• [Tasks to complete]
1. In the podiatrist profiles, where did Dr. Roith do his residency?
2. List every city named in the podiatrist profiles.

• [Excerpt to read]

As a longtime resident and native of Kansas City, Dr. Roith has been in practice in the Kansas City Area since 1990. He has loved having the opportunity to practice and live near all his family and friends.
Dr. Roith earned his doctorate of podiatric medicine at the Dr. William M. Scholl College of Podiatric Medicine and Surgery in Chicago. After receiving his doctorate of podiatric medicine, Dr. Roith began a residency at the Tampa Veteran Administration Hospital in Tampa, Florida. He finished his residency and moved back to Kansas City to start his work as a podiatric doctor. With specialized training in foot surgery and diabetic wound care, Dr. Roith is dedicated to personal, individual care of the highest quality. He is well-known for the time he spends with each patient and takes time to explain the condition and treatment options so that they are fully understood.
Dr. Russell joined the practice in August 2016. She attended the Dr. William M. Scholl College of Podiatric Medicine and Surgery in Chicago and then completed a three-year podiatric foot and ankle surgical residency at Yale New Haven Hospital in New Haven, Connecticut. At Yale, she trained extensively with some of the top doctors in the fields of foot and ankle surgery and plastic reconstructive surgery. She served as chief resident and was named Resident of the Year in 2012 and 2013. She has special interest in diabetic foot care and limb preservation as well as forefoot and rearfoot elective and reconstructive surgery. She was previously in private practice in Norwalk, Connecticut, for two years.
Dr. Russell is also a native of Kansas City and is happy to return here to serve the community she grew up in.

• [Input data]

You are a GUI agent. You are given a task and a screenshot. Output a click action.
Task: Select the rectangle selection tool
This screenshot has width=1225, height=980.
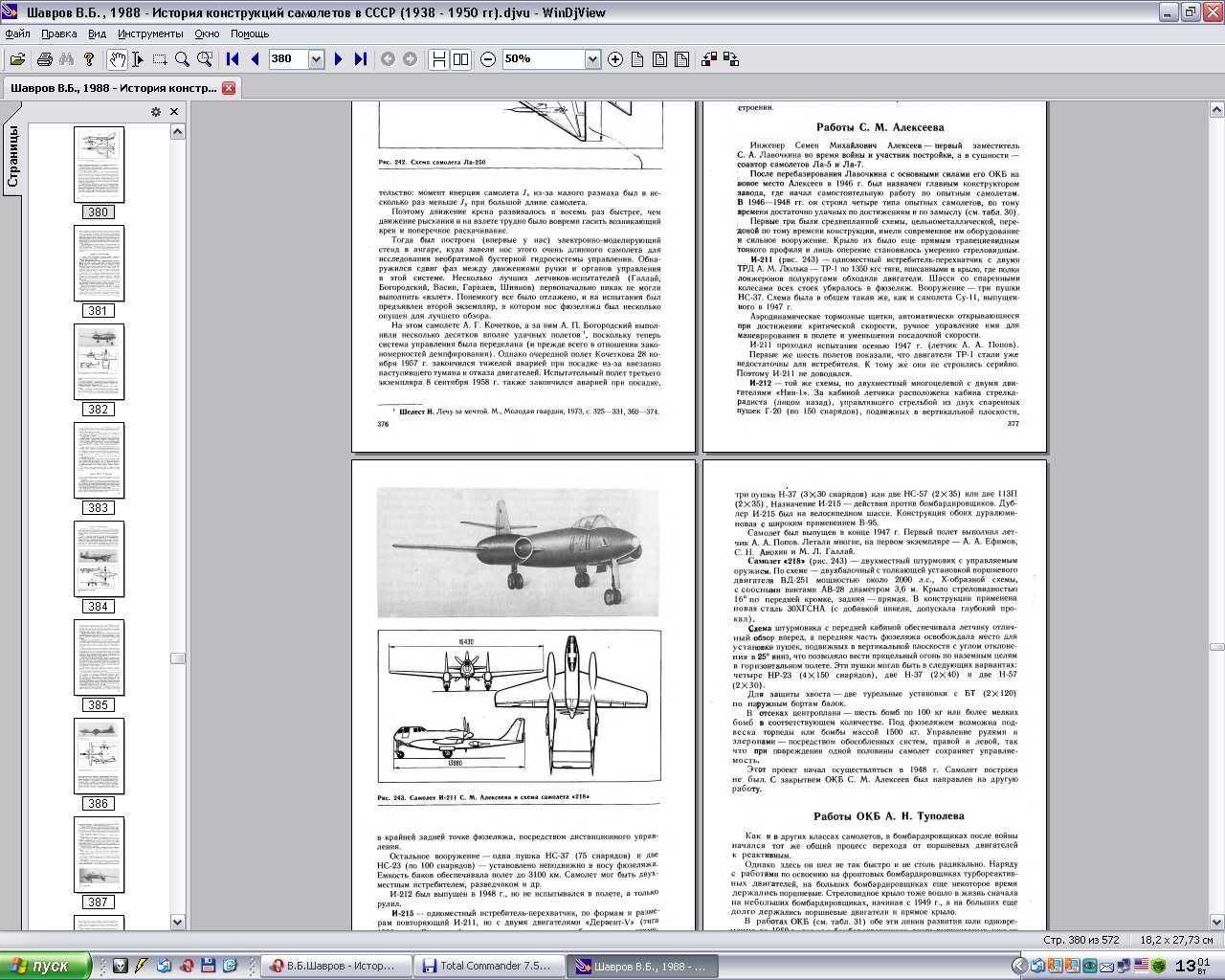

• [Results by task]
1. At the Tampa Veteran Administration Hospital in Tampa, Florida.

2. Kansas City, Chicago, Tampa, New Haven, Norwalk